Items listed in a dataset
• • • •

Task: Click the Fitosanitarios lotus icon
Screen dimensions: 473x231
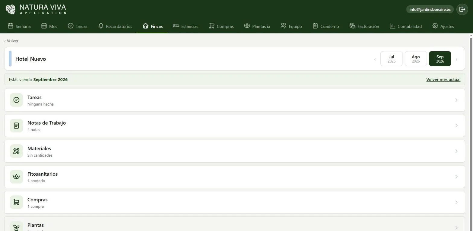Action: pos(16,177)
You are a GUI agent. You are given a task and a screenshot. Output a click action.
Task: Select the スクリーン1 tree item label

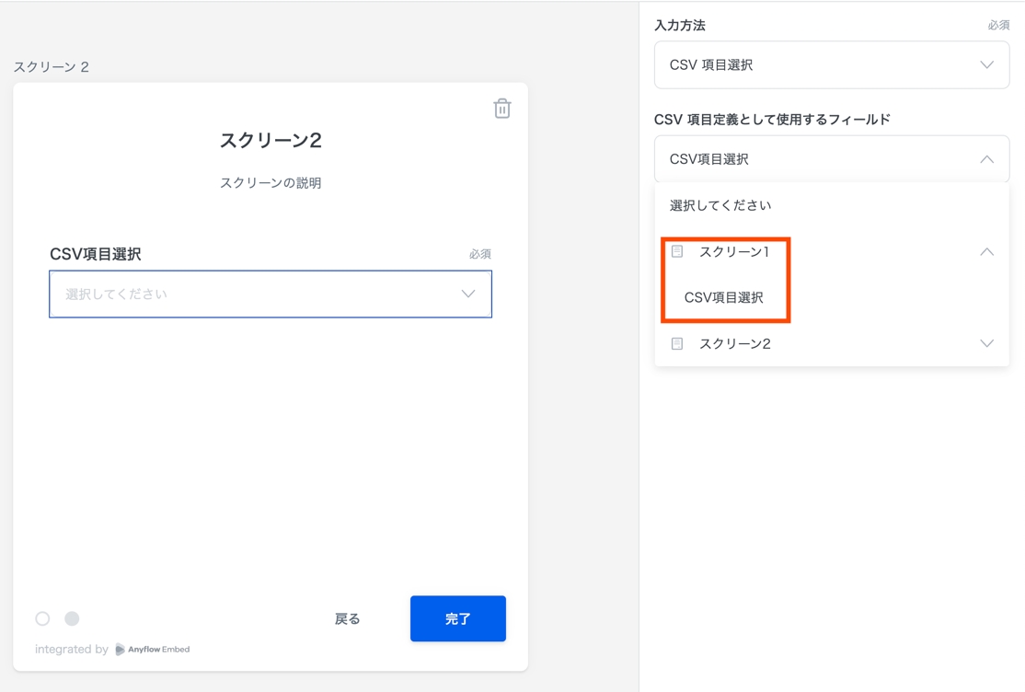pyautogui.click(x=734, y=251)
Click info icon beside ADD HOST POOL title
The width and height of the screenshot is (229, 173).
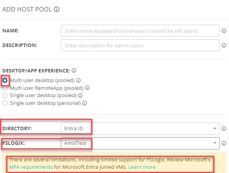[x=57, y=9]
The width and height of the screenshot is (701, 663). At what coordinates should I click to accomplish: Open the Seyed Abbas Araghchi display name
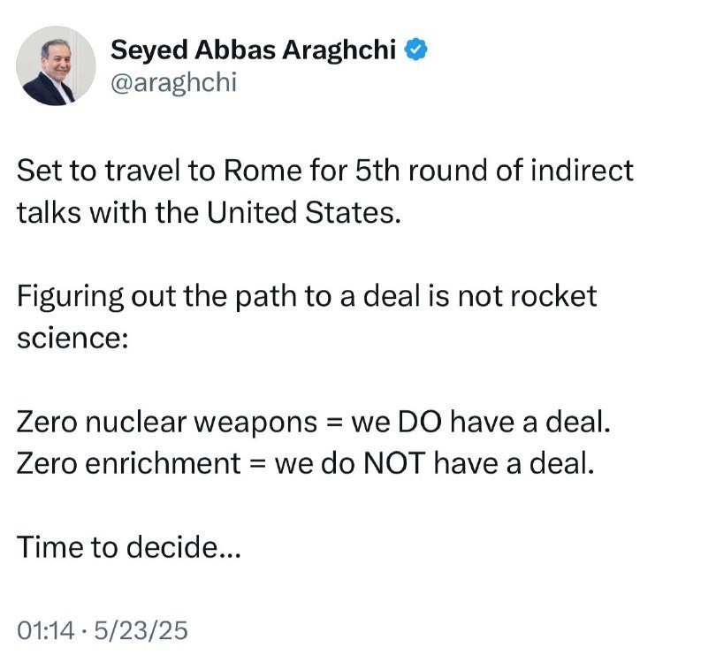click(253, 50)
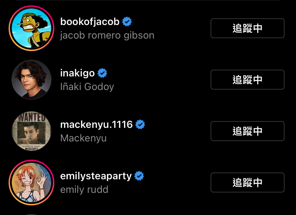Open the inakigo username link
This screenshot has height=215, width=296.
(78, 73)
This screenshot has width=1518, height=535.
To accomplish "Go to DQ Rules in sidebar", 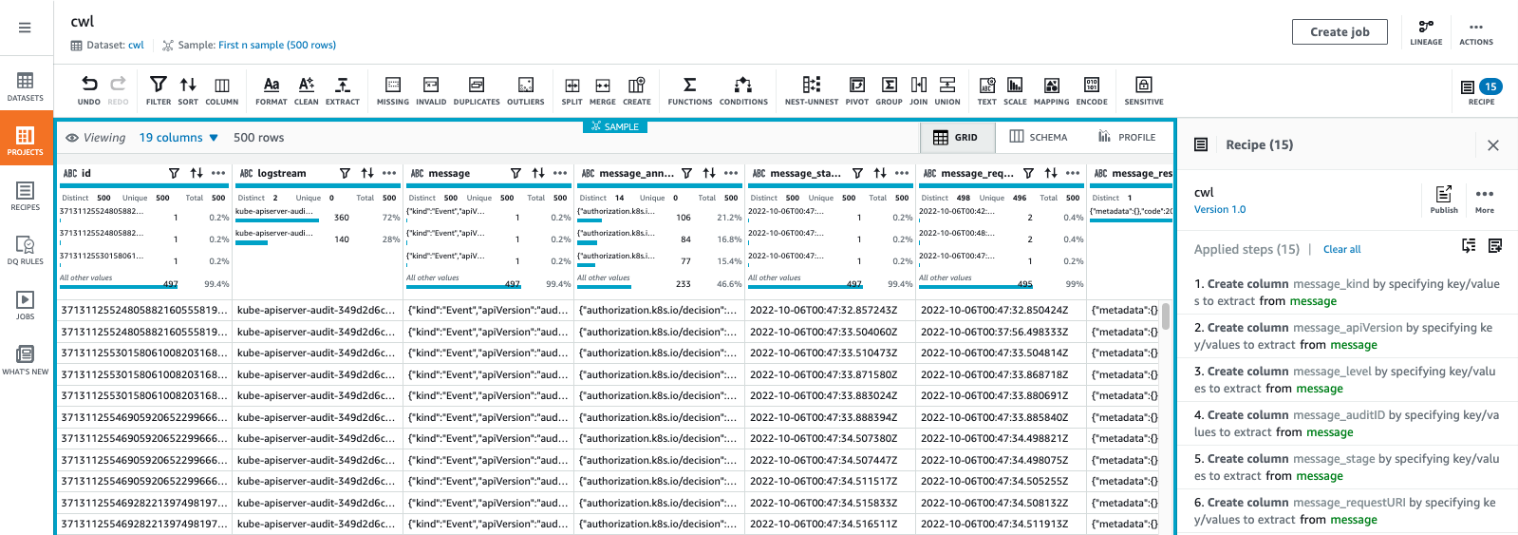I will (x=26, y=250).
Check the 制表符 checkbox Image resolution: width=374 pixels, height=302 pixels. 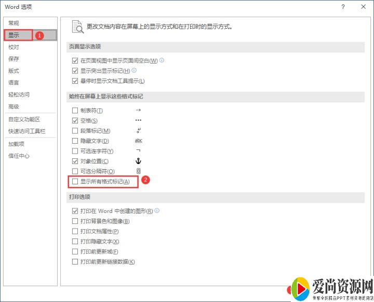click(75, 110)
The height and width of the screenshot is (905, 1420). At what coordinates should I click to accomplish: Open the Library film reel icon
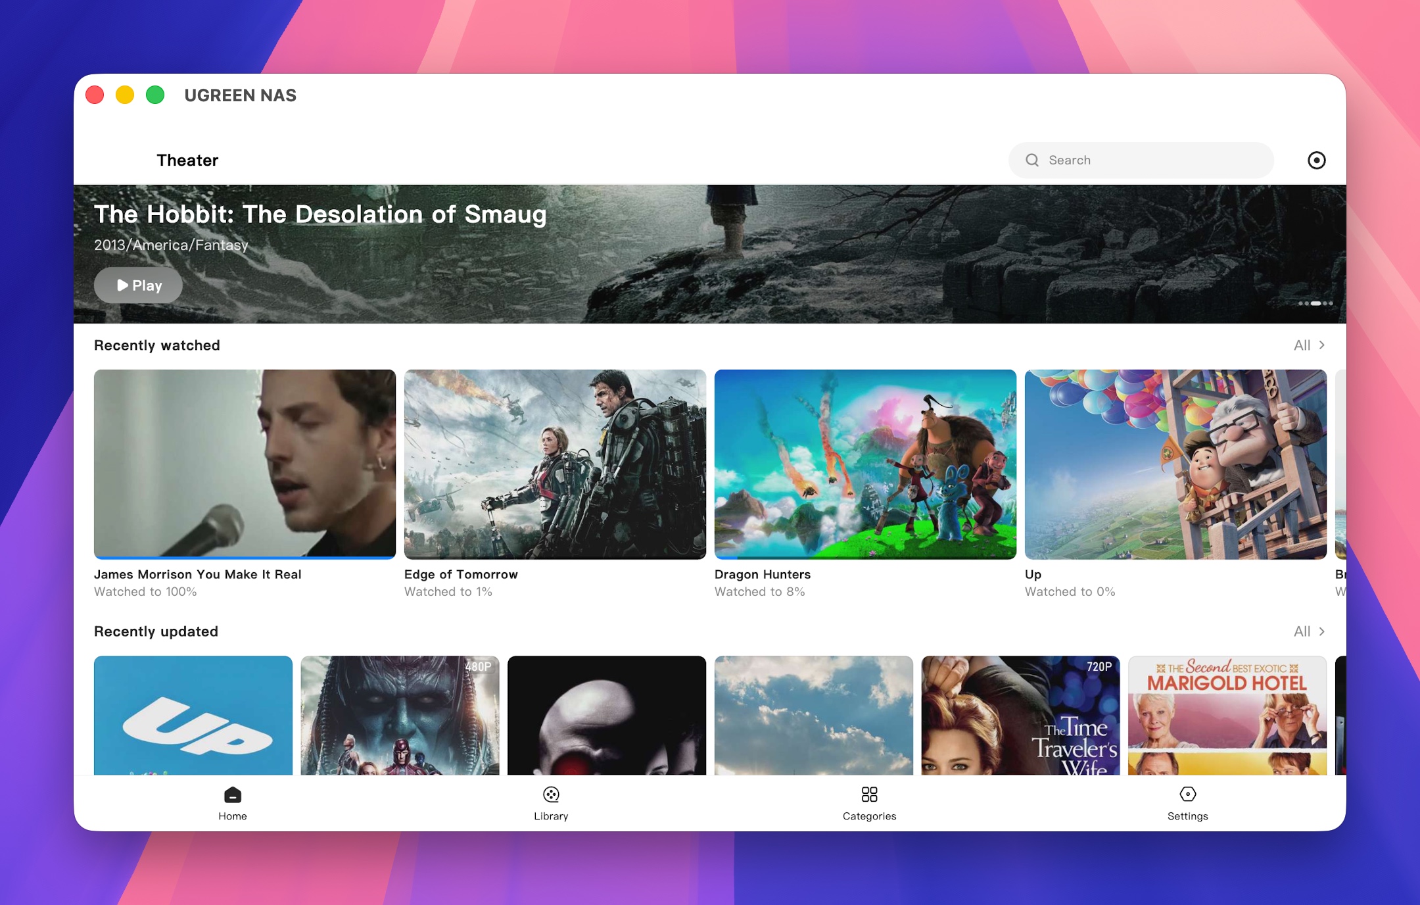551,795
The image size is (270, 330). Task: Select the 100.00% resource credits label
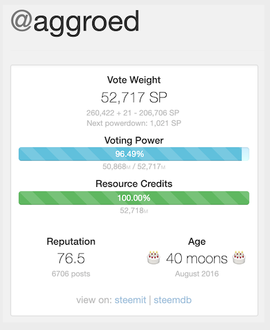click(134, 198)
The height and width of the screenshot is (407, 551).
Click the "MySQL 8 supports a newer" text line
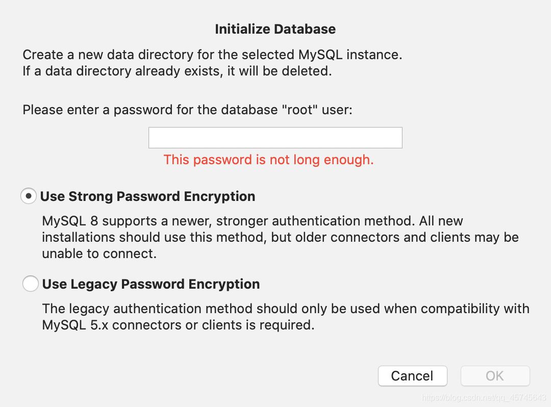point(253,221)
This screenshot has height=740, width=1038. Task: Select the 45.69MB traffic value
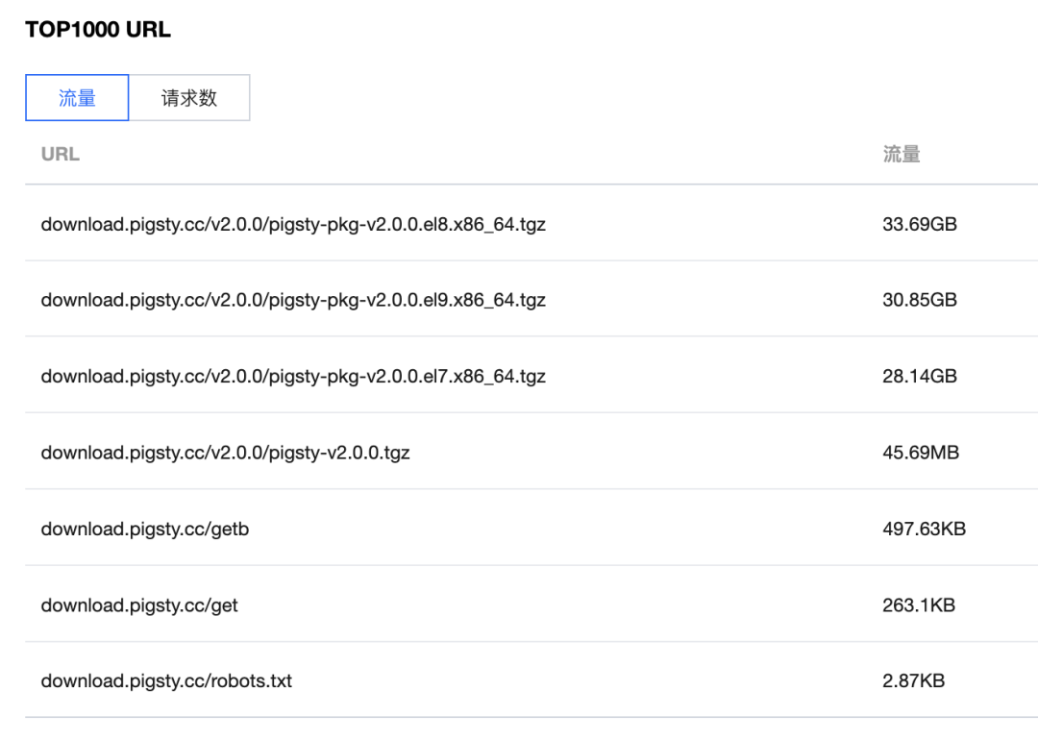pyautogui.click(x=920, y=452)
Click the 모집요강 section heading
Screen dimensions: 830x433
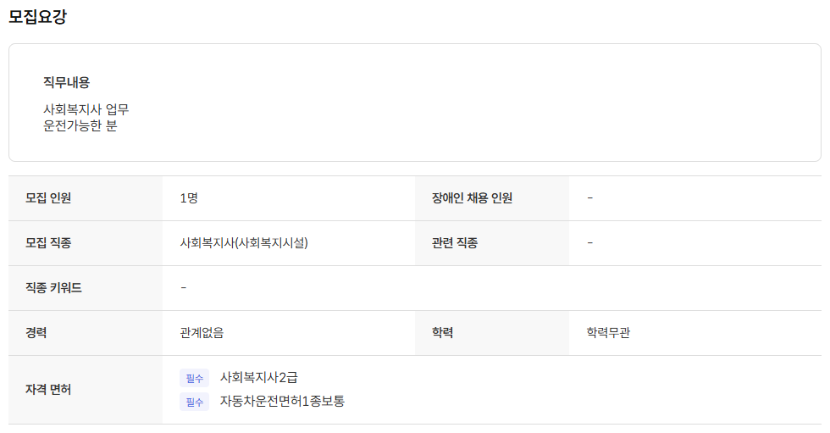(37, 17)
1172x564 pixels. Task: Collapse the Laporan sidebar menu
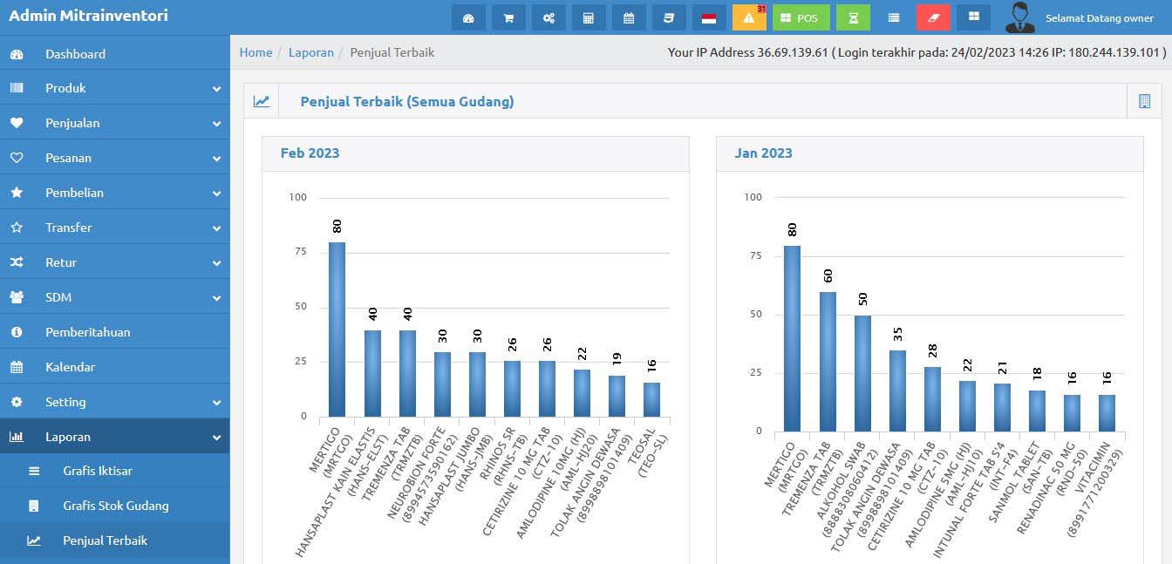pos(114,437)
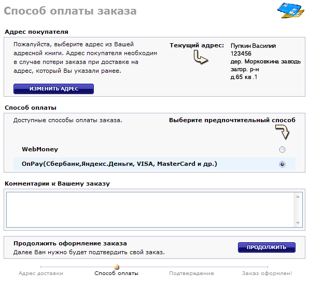Click the current address text Пупкин Василий
Image resolution: width=309 pixels, height=288 pixels.
tap(253, 46)

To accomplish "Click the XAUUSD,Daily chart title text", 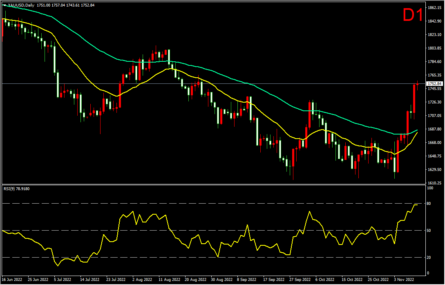I will coord(21,5).
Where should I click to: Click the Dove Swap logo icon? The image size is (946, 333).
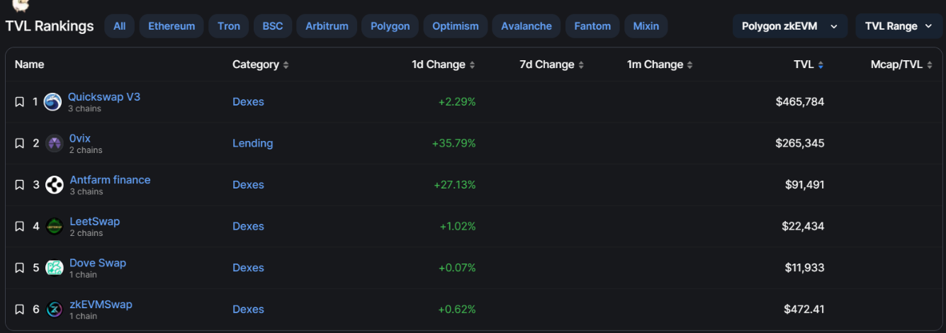(55, 268)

• • • •

For this exercise, copy each line of the data above exactly, from the first through the line containing "Click info icon beside ADD HOST POOL title", and drop the pictures.

TASK ANSWER ->
Task: Click the Fitosanitarios lotus icon
Screen dimensions: 473x231
Action: pos(16,177)
You are a GUI agent. You are given a task and a screenshot. Output a click action.
Task: Select the スクリーン1 tree item label

pyautogui.click(x=734, y=251)
Click info icon beside ADD HOST POOL title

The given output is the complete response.